Uno de los aspectos más preocupantes es el uso de la capacidad instalada, que durante julio apenas alcanzó el 39,2%. Esta cifra representa una disminución de 6 puntos porcentuales en comparación con el mismo mes del año anterior, siendo uno de los niveles más bajos en la historia del sector. Según ADIMRA, esta situación es similar a la que se vivió tras la pandemia de 2020.
A pesar de una leve mejora de 0,1% en comparación con junio, la actividad metalúrgica sigue estancada, sin señales de un cambio de tendencia sostenido.
El informe revela que la debilidad abarca a gran parte del entramado industrial. Los Bienes de Capital experimentaron una caída interanual del 9,5%, mientras que Maquinaria Agrícola descendió un 7,7%. Otros segmentos también mostraron contracciones, como Equipos y Aparatos Eléctricos (-4,3%), Equipamiento Médico (-3,9%), Carrocerías y Remolques (-3,4%), Otros Productos de Metal (-1,7%) y Fundición (-1,5%).
El único rubro que presentó un avance en comparación con el indicador anterior fue Autopartes, con un aumento del 1,9%. Sin embargo, este incremento no es suficiente para considerar una recuperación, dado que el sector acumula una reducción del 3,1% en los últimos seis meses.
La baja en la demanda de las distintas cadenas de valor también es notable. En este sentido, todas las categorías reportaron resultados negativos por segundo mes consecutivo: Consumo Final disminuyó un 9,6%, Construcción un 8,2%, y Agrícola un 7,9%, entre otros sectores que también se vieron perjudicados.

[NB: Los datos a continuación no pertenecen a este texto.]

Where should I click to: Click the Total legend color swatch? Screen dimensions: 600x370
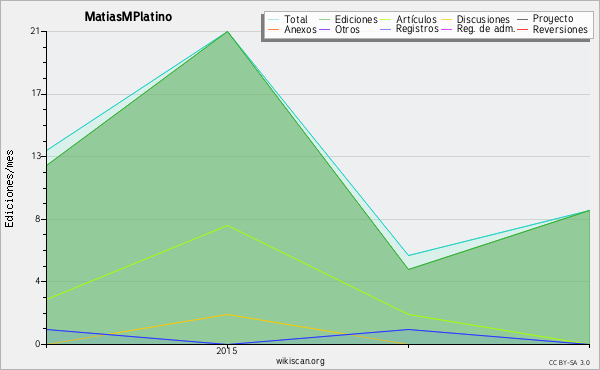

El panorama negativo se extendió a las principales provincias metalúrgicas. Córdoba lideró las caídas con un retroceso del 7,9%, seguida por Buenos Aires con una baja del 5,8%. Mendoza, Entre Ríos y Santa Fe también registraron caídas significativas.
En Córdoba, la disminución estuvo relacionada principalmente con el rendimiento de maquinaria agrícola y autopartes, mientras que en Buenos Aires, las mayores caídas se concentraron en bienes de capital y equipamiento médico. En Mendoza y Entre Ríos, el descenso en bienes de capital fue determinante.
Las proyecciones empresariales no son alentadoras, ya que siete de cada diez empresas consultadas por ADIMRA no anticipan cambios en su nivel de producción en el corto plazo. Esto refleja una actitud de cautela ante la persistente debilidad de la demanda interna.
El presidente de ADIMRA, Elio Del Re, manifestó que la producción metalúrgica continúa estancada con niveles de productividad históricamente bajos. Expresó que la continua retracción del mercado y la baja demanda impactan en todos los sectores productivos, dificultando la operación de muchas empresas.
En este contexto, Del Re enfatizó la urgencia de implementar herramientas que fomenten la inversión y aseguren el empleo en el sector industrial. También se evidencian signos negativos en el mercado laboral, dado que el empleo registrado en las empresas metalúrgicas cayó un 2,2% interanual y un 0,2% en comparación con el mes anterior.
De esta manera, el sector encamina la segunda mitad del año con una combinación compleja de factores adversos: producción en descenso, capacidad instalada en mínimos históricos, empleo en baja y expectativas empresariales que no vislumbran una pronta recuperación.